-- PETUNJUK TUGAS --
1. Menurut kutipan teks tentang toleransi dalam Islam di bawah ini, apa yang dapat dicapai umat manusia dengan menjadikan Islam sebagai pedoman hidup?
2. Lanjutkan kutipan teks tentang toleransi dalam Islam di bawah ini, dimulai setelah kalimat terakhirnya.

-- KUTIPAN TEKS --
________________________

TOLERANSI DALAM KACA MATA ISLAM
Oleh: Aya S Miza
(Anggota Majelis Tabligh PWM SUMBAR)
Alhamdulillah
wa Shalatu wa Salamu ‘Alaa Rasulillah Shallallahu ‘alaihi wa Sallam, wa Ba’du:
Hadirin
Jama’ah Jum’at yang Dimuliakan Allah SWT
Islam
adalah agama yang diturunkan Allah untuk umat manusia dengan tuntunan hidup
yang serba sempurna, agar dapat dijadikan pedoman hidup bagi umat manusia
supaya mereka dapat mencapai kebahagiaan di dunia dan akhirat. Dari sini
dapatlah kita fahami bahwa Agama Islam diturunkan guna kepentingan umat Islam
itu sendiri. Karena itulah Islam pernah tidak memaksa seseorang untuk
memeluknya. Sebab Agama Islam bukanlah suatu ideology yang mencari keuntungan
dibaliknya.

________________________

-- BAHAN TERKUMPUL --
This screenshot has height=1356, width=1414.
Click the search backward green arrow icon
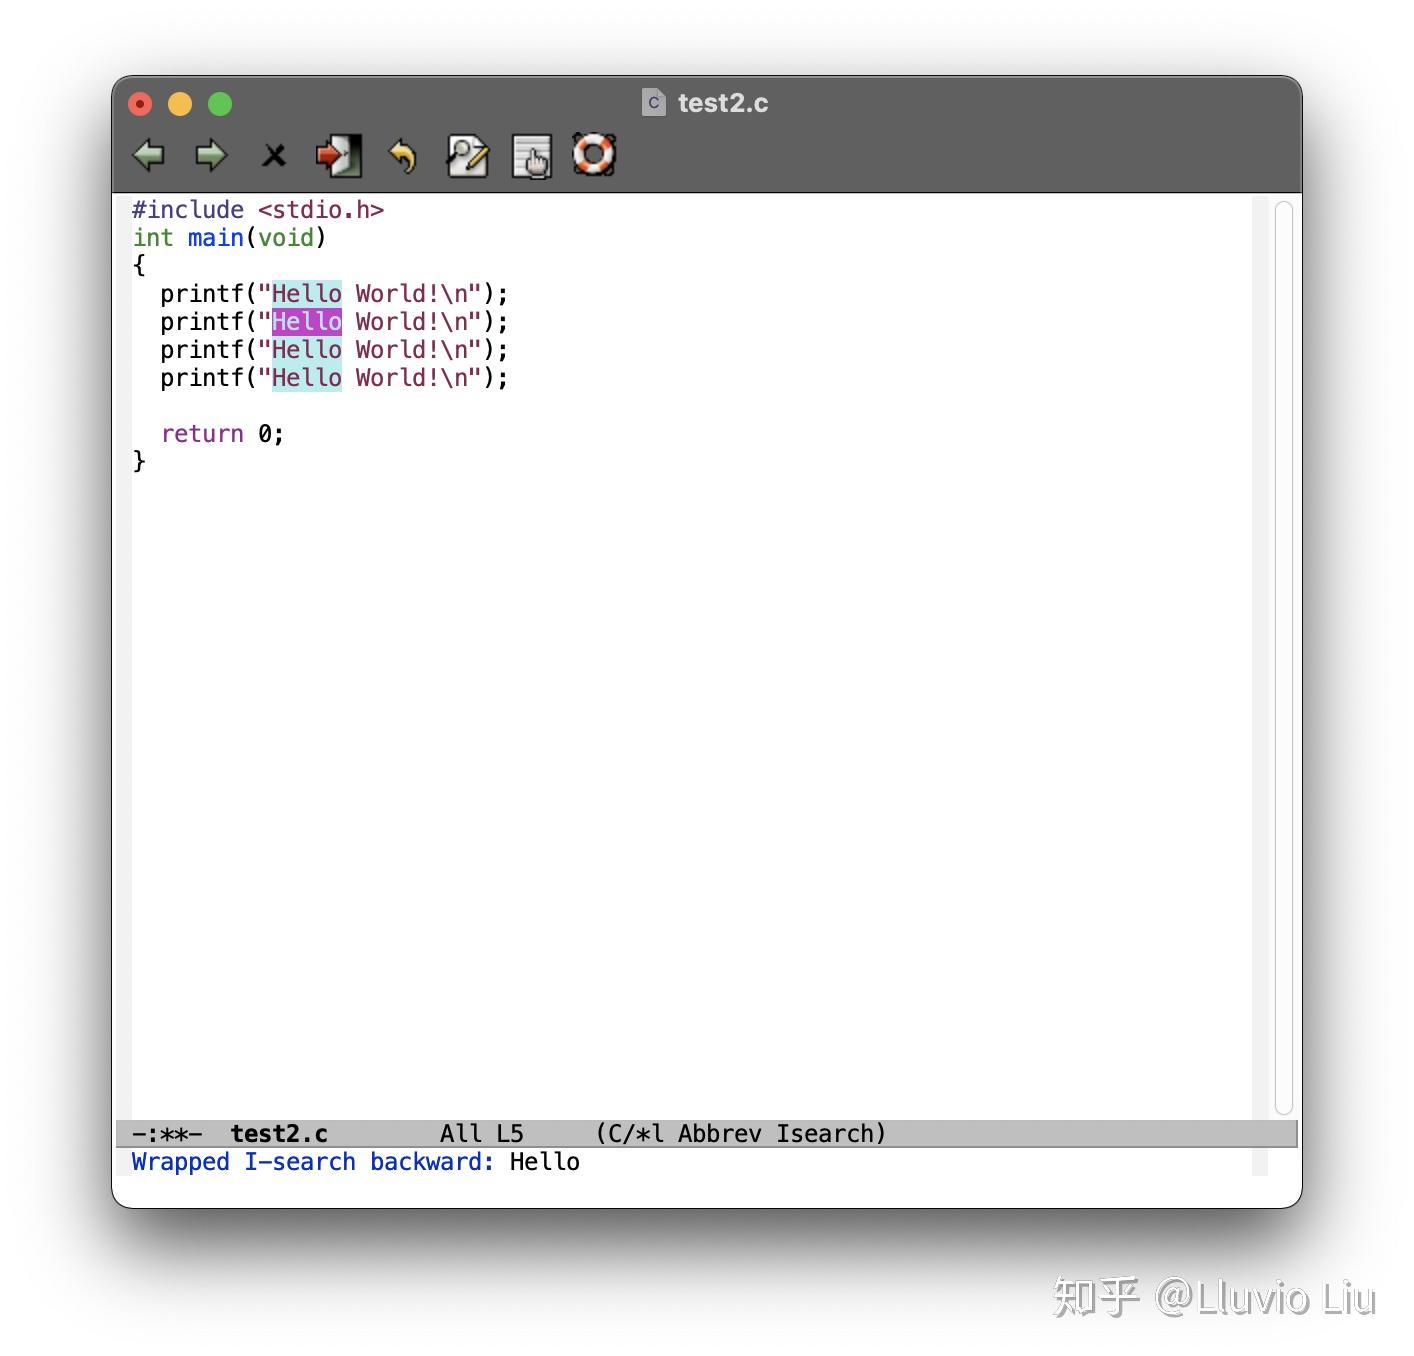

________________________

-- HASIL TIAP TUGAS --
1. Kebahagiaan di dunia dan akhirat.

2.
Dengan
ini seseorang yang mau memikirkan dengan mendalam arti dan tujuan Islam, maka
dia akan memilihnya dengan senang hati, karena dia merasa bahwa Islam adalah agama
yang sempurna. Oleh karena itu dapat kita saksikan dengan jelas dalam sejarah
perkembangan Islam, bahwa Islam tidak pernah disiarkan dengan paksaan atau
dengan tipu muslihat, baik hal ini sejak mulai zaman Nabi Muhammad SAW. Maupun
sampai masa kini. Bahkan penyiaranya selalu diikuti dengan penuh toleransi dan dengan
cara yang elegan untuk mengajak umat manusia ke dalam agama Islam.
Akhir-akhir
ini kita sering mendengar adanya kelompok yang sering membubarkan pengajian
dengan paksa hanya karena pemateri yang menjadi narasumber tidak sesuai
dengan mdzhab,faham, dan aliran kelompoknya. Mereka tidak segan-segan
menggunakan berbagai cara untuk membubarkan pengajian tersebut, termasuk
menggunakan cara kekerasan agar pengajian tersebut bubar.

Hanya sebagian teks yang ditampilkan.